**What is required:**
The line holding "Given: Click the F 2023 asset turnover bar" is the last one to output; start at the first line of the data, keep every line in between exactly, and leave out pictures.

**Saved data entries:**
━━━━━━━━━━

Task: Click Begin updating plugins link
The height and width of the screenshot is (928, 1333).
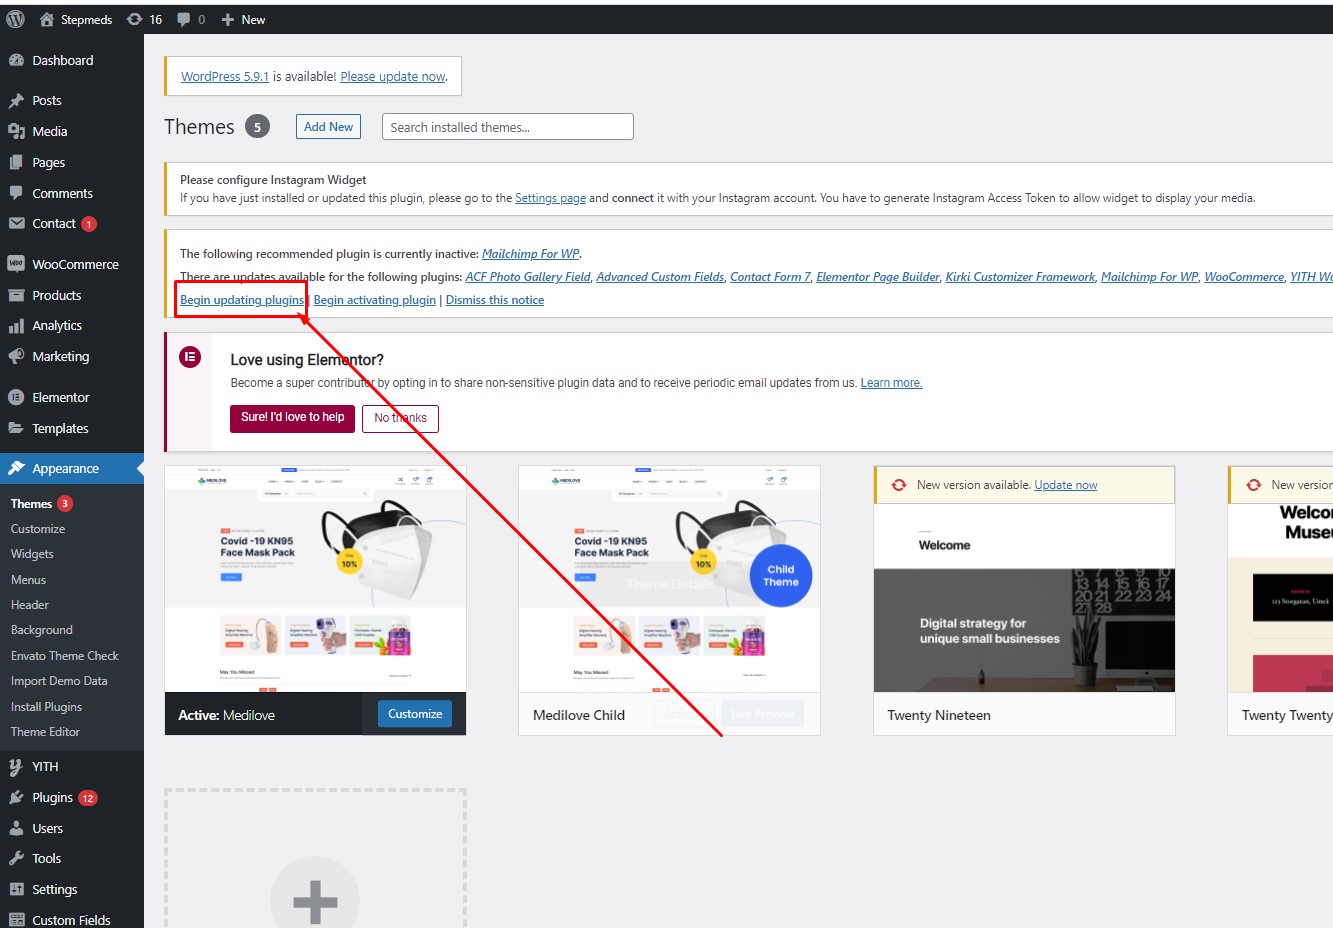Action: 242,300
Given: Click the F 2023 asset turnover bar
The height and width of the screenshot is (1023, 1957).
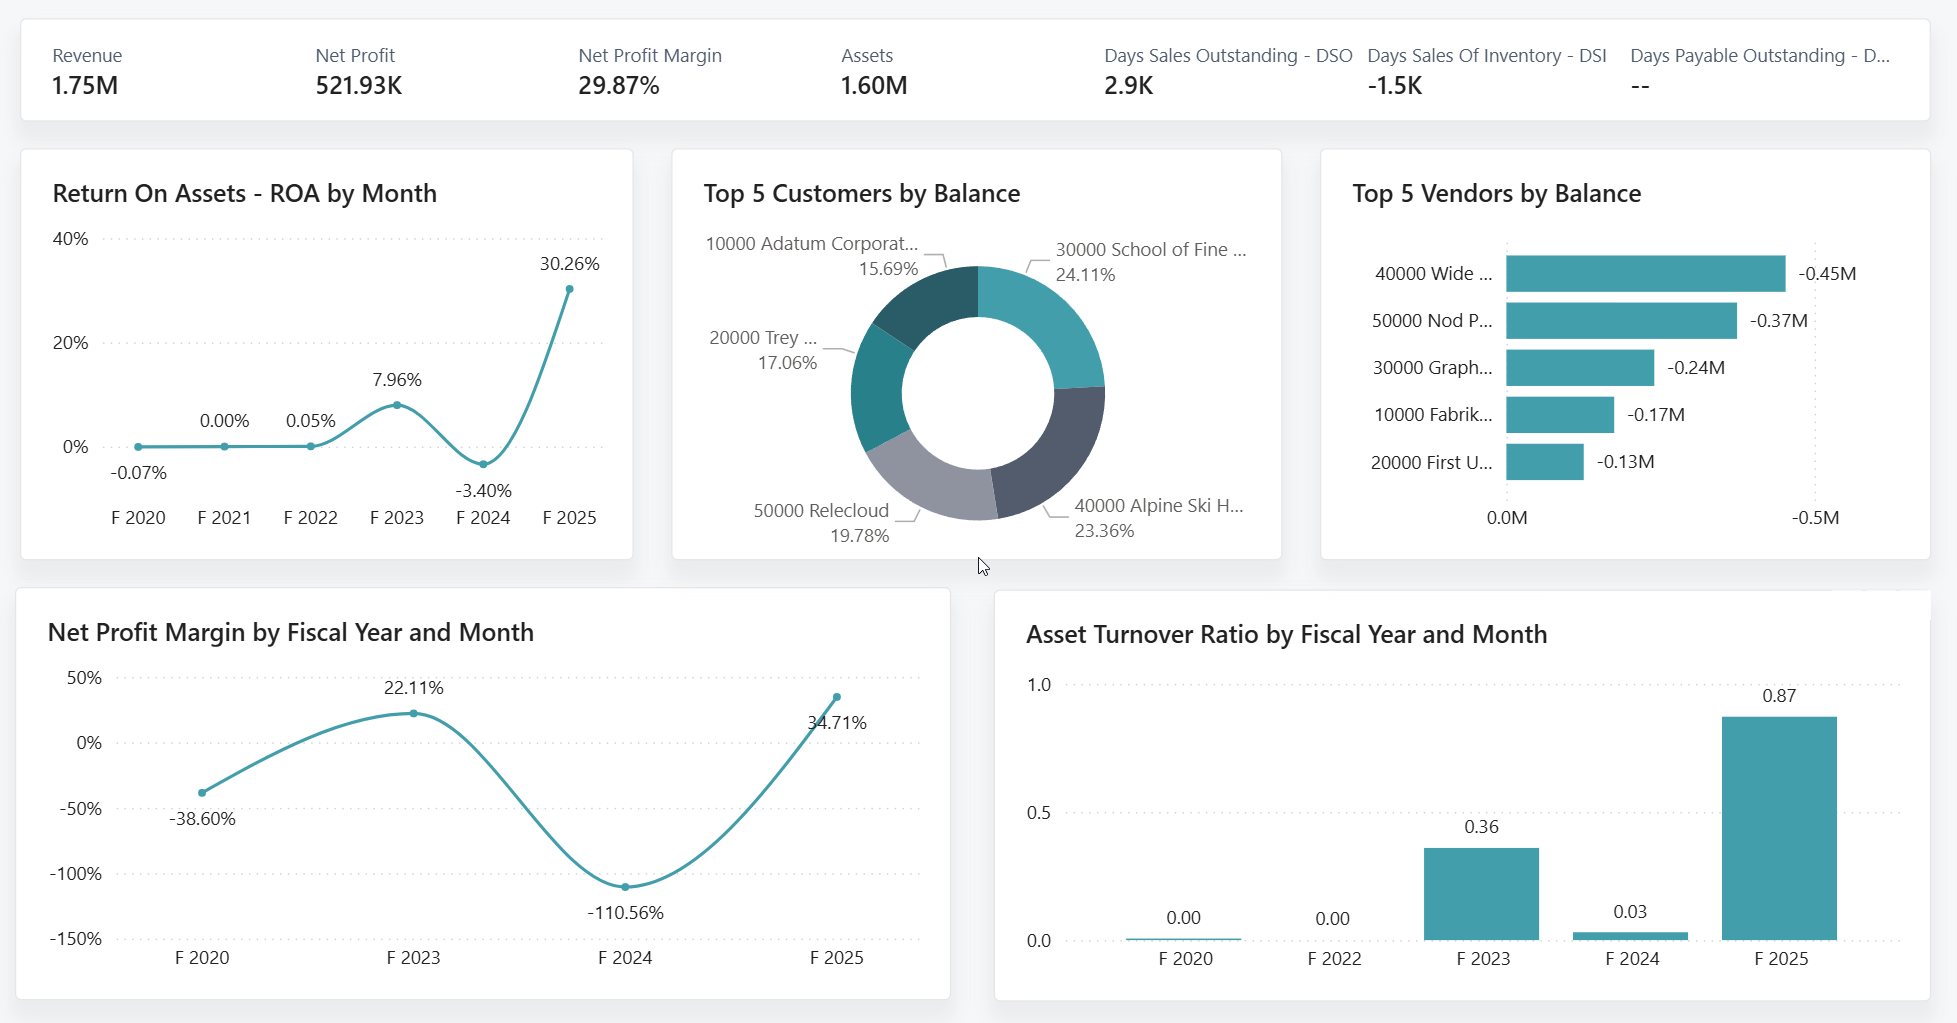Looking at the screenshot, I should pyautogui.click(x=1481, y=893).
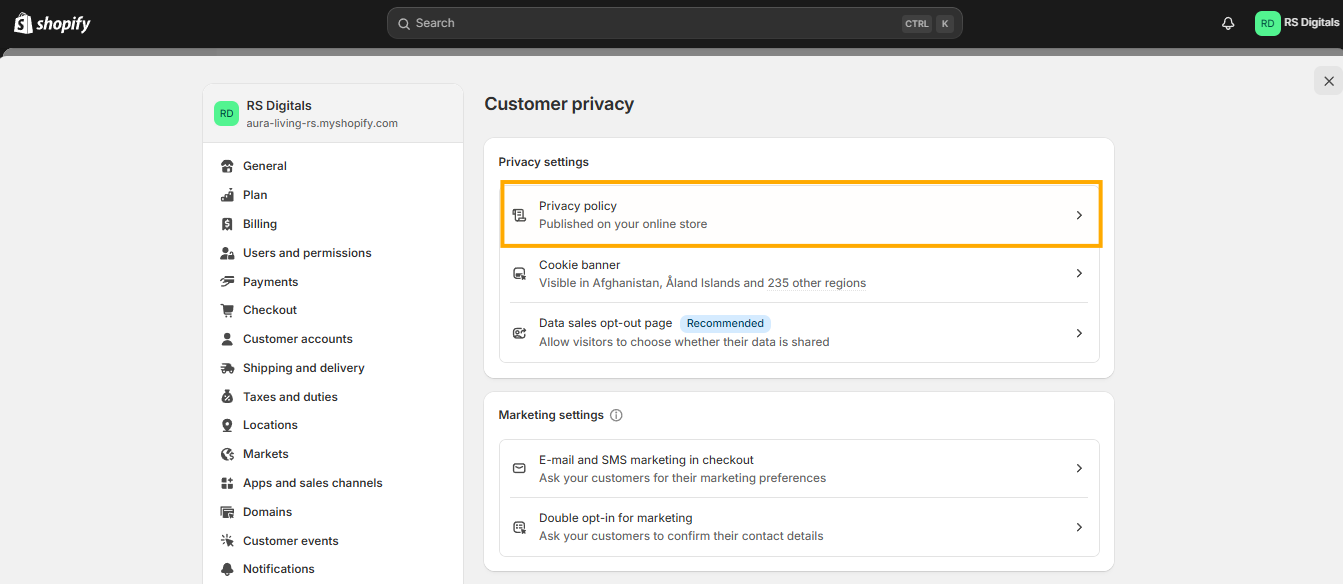Open notifications bell icon in top bar
This screenshot has height=584, width=1343.
[1228, 23]
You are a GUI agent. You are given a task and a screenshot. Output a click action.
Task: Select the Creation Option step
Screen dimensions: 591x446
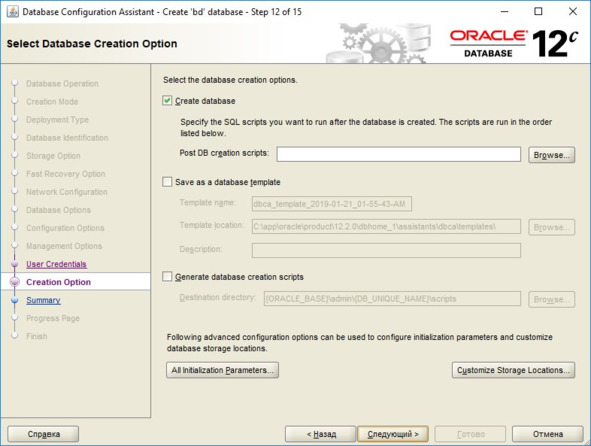point(58,282)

━━━━━━━━━━

**Your response:**
Task: Click Begin updating plugins link
The height and width of the screenshot is (928, 1333).
Action: 242,300
Given: Click the F 2023 asset turnover bar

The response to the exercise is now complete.